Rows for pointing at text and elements
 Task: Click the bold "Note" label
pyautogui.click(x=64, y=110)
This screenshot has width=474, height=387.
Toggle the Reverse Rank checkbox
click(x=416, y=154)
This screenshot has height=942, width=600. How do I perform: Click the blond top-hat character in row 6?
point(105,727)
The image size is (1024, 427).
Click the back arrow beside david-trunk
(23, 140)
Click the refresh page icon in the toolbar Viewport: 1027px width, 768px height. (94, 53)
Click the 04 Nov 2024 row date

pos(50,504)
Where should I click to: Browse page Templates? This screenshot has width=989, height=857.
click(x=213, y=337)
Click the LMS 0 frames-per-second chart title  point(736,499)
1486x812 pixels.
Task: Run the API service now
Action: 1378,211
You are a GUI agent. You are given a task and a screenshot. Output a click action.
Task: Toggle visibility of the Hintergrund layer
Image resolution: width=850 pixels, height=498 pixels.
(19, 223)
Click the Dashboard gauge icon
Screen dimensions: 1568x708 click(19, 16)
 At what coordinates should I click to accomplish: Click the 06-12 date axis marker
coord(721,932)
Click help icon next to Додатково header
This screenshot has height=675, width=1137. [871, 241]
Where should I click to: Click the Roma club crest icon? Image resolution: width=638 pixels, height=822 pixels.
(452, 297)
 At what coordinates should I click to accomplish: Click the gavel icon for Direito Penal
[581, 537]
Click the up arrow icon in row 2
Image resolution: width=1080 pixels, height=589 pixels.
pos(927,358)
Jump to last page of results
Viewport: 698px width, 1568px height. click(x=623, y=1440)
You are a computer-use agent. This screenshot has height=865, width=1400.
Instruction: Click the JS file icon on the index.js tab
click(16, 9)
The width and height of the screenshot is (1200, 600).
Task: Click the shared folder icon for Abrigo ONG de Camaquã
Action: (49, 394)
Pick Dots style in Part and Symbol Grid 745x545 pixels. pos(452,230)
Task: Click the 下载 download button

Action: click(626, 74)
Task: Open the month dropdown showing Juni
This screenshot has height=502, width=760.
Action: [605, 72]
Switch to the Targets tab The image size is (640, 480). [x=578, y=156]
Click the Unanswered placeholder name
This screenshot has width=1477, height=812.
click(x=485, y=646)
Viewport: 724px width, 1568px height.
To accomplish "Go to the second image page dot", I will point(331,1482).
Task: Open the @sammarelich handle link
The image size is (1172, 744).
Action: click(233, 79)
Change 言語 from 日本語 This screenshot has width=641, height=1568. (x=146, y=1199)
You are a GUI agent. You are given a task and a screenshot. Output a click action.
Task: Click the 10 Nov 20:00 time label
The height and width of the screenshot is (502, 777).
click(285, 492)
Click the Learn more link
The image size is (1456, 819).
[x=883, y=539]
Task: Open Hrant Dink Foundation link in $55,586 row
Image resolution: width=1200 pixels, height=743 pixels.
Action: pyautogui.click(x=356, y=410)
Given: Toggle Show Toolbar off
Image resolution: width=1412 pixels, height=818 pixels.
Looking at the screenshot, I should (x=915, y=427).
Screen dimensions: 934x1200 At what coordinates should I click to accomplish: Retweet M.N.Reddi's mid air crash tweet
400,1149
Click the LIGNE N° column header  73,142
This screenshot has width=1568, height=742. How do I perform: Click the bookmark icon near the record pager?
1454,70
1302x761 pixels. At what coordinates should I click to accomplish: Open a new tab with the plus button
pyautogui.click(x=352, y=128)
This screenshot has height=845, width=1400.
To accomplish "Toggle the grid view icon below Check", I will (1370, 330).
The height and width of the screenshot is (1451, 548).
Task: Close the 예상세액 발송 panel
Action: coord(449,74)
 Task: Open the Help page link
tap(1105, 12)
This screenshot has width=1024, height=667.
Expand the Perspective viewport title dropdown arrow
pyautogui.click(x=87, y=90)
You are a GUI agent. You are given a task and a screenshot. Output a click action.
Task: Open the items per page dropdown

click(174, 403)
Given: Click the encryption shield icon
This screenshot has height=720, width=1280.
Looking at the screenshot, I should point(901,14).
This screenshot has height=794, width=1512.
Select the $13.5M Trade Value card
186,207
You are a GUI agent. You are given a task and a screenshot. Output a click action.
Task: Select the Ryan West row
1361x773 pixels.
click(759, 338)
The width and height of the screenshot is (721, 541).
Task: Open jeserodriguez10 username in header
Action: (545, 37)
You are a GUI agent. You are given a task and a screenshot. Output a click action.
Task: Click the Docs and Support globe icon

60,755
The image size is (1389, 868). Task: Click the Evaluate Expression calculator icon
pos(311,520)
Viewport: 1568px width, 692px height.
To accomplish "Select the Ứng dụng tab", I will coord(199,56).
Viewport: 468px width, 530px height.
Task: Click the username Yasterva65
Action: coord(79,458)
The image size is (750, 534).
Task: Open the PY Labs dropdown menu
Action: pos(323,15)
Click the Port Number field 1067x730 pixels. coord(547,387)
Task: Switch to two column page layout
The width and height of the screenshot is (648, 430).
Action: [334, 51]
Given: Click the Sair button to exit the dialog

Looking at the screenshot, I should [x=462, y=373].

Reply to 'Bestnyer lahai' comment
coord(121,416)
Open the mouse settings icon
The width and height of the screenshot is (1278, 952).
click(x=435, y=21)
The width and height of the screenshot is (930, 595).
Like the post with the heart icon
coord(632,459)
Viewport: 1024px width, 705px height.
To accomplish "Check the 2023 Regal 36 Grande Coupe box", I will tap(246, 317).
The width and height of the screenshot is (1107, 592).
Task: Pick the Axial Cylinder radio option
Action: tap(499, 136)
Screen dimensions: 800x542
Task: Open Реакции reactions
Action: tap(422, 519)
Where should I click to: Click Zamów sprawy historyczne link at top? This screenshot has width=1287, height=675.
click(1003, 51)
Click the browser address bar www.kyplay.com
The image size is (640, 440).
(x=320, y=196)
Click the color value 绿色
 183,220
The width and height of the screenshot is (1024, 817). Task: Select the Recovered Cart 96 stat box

§ WHAT IS NEEDED
Render the rows as a Markdown table with the columns Index and Content. Start at the beginning of the rows, go on through the line that contains "Action: 1378,211", number each line, and leave out blank lines.

§ IN RESPONSE
| Index | Content |
|---|---|
| 1 |  Task: Click the bold "Note" label |
| 2 | pyautogui.click(x=64, y=110) |
| 3 | This screenshot has width=474, height=387. |
| 4 | Toggle the Reverse Rank checkbox |
| 5 | click(x=416, y=154) |
| 6 | This screenshot has height=942, width=600. How do I perform: Click the blond top-hat character in row 6? |
| 7 | point(105,727) |
| 8 | The image size is (1024, 427). |
| 9 | Click the back arrow beside david-trunk |
| 10 | (23, 140) |
| 11 | Click the refresh page icon in the toolbar Viewport: 1027px width, 768px height. (94, 53) |
| 12 | Click the 04 Nov 2024 row date |
| 13 | pos(50,504) |
| 14 | Where should I click to: Browse page Templates? This screenshot has width=989, height=857. |
| 15 | click(x=213, y=337) |
| 16 | Click the LMS 0 frames-per-second chart title  point(736,499) |
| 17 | 1486x812 pixels. |
| 18 | Task: Run the API service now |
| 19 | Action: 1378,211 |